● **What you need to do**
Please print each record that follows precisely as it appears.

● **Given data**
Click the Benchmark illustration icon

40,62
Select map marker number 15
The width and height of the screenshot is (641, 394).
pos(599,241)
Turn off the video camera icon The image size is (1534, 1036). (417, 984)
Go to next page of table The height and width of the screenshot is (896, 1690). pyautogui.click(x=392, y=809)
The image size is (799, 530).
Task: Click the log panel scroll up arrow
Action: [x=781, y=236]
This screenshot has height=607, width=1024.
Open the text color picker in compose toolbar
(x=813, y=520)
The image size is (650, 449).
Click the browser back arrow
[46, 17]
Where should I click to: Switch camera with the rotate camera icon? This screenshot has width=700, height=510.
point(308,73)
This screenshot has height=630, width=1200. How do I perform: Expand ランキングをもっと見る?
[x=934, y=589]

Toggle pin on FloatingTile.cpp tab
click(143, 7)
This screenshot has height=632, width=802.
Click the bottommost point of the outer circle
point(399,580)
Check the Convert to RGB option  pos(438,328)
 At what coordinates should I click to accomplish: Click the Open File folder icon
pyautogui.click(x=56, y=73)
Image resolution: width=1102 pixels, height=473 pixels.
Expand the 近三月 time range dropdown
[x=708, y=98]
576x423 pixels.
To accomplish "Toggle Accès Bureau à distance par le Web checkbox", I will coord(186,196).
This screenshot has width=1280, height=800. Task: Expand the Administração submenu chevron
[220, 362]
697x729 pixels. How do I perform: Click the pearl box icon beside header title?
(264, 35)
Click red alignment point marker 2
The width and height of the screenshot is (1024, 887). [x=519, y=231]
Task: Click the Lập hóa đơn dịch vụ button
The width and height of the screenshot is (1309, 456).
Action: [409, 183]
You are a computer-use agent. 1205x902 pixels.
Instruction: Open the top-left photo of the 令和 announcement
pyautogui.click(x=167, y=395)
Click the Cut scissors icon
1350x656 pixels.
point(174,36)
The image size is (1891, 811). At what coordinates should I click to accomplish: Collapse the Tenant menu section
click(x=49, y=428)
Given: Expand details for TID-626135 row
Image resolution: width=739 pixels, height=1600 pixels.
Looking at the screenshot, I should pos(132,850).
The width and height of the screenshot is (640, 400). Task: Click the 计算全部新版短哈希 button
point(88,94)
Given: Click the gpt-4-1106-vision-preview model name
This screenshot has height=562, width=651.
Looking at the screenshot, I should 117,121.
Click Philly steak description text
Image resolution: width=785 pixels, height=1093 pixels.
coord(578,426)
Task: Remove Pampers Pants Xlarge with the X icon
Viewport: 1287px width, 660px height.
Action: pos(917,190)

● **Response to this exercise**
Click the Benchmark illustration icon

40,62
Select map marker number 15
The width and height of the screenshot is (641, 394).
pos(599,241)
Turn off the video camera icon The image size is (1534, 1036). (417, 984)
Go to next page of table The height and width of the screenshot is (896, 1690). pyautogui.click(x=392, y=809)
The image size is (799, 530).
Task: Click the log panel scroll up arrow
Action: [x=781, y=236]
This screenshot has height=607, width=1024.
Open the text color picker in compose toolbar
(x=813, y=520)
The image size is (650, 449).
Click the browser back arrow
[46, 17]
Where should I click to: Switch camera with the rotate camera icon? This screenshot has width=700, height=510.
point(308,73)
This screenshot has height=630, width=1200. How do I perform: Expand ランキングをもっと見る?
[x=934, y=589]

Toggle pin on FloatingTile.cpp tab
click(143, 7)
This screenshot has height=632, width=802.
Click the bottommost point of the outer circle
point(399,580)
Check the Convert to RGB option  pos(438,328)
 At what coordinates should I click to accomplish: Click the Open File folder icon
pyautogui.click(x=56, y=73)
Image resolution: width=1102 pixels, height=473 pixels.
Expand the 近三月 time range dropdown
[x=708, y=98]
576x423 pixels.
To accomplish "Toggle Accès Bureau à distance par le Web checkbox", I will coord(186,196).
This screenshot has width=1280, height=800. Task: Expand the Administração submenu chevron
[220, 362]
697x729 pixels. How do I perform: Click the pearl box icon beside header title?
(264, 35)
Click red alignment point marker 2
The width and height of the screenshot is (1024, 887). [x=519, y=231]
Task: Click the Lập hóa đơn dịch vụ button
The width and height of the screenshot is (1309, 456).
Action: [409, 183]
You are a computer-use agent. 1205x902 pixels.
Instruction: Open the top-left photo of the 令和 announcement
pyautogui.click(x=167, y=395)
Click the Cut scissors icon
1350x656 pixels.
point(174,36)
The image size is (1891, 811). At what coordinates should I click to accomplish: Collapse the Tenant menu section
click(x=49, y=428)
Given: Expand details for TID-626135 row
Image resolution: width=739 pixels, height=1600 pixels.
Looking at the screenshot, I should pos(132,850).
The width and height of the screenshot is (640, 400). Task: Click the 计算全部新版短哈希 button
point(88,94)
Given: Click the gpt-4-1106-vision-preview model name
This screenshot has height=562, width=651.
Looking at the screenshot, I should 117,121.
Click Philly steak description text
Image resolution: width=785 pixels, height=1093 pixels.
coord(578,426)
Task: Remove Pampers Pants Xlarge with the X icon
Viewport: 1287px width, 660px height.
Action: pos(917,190)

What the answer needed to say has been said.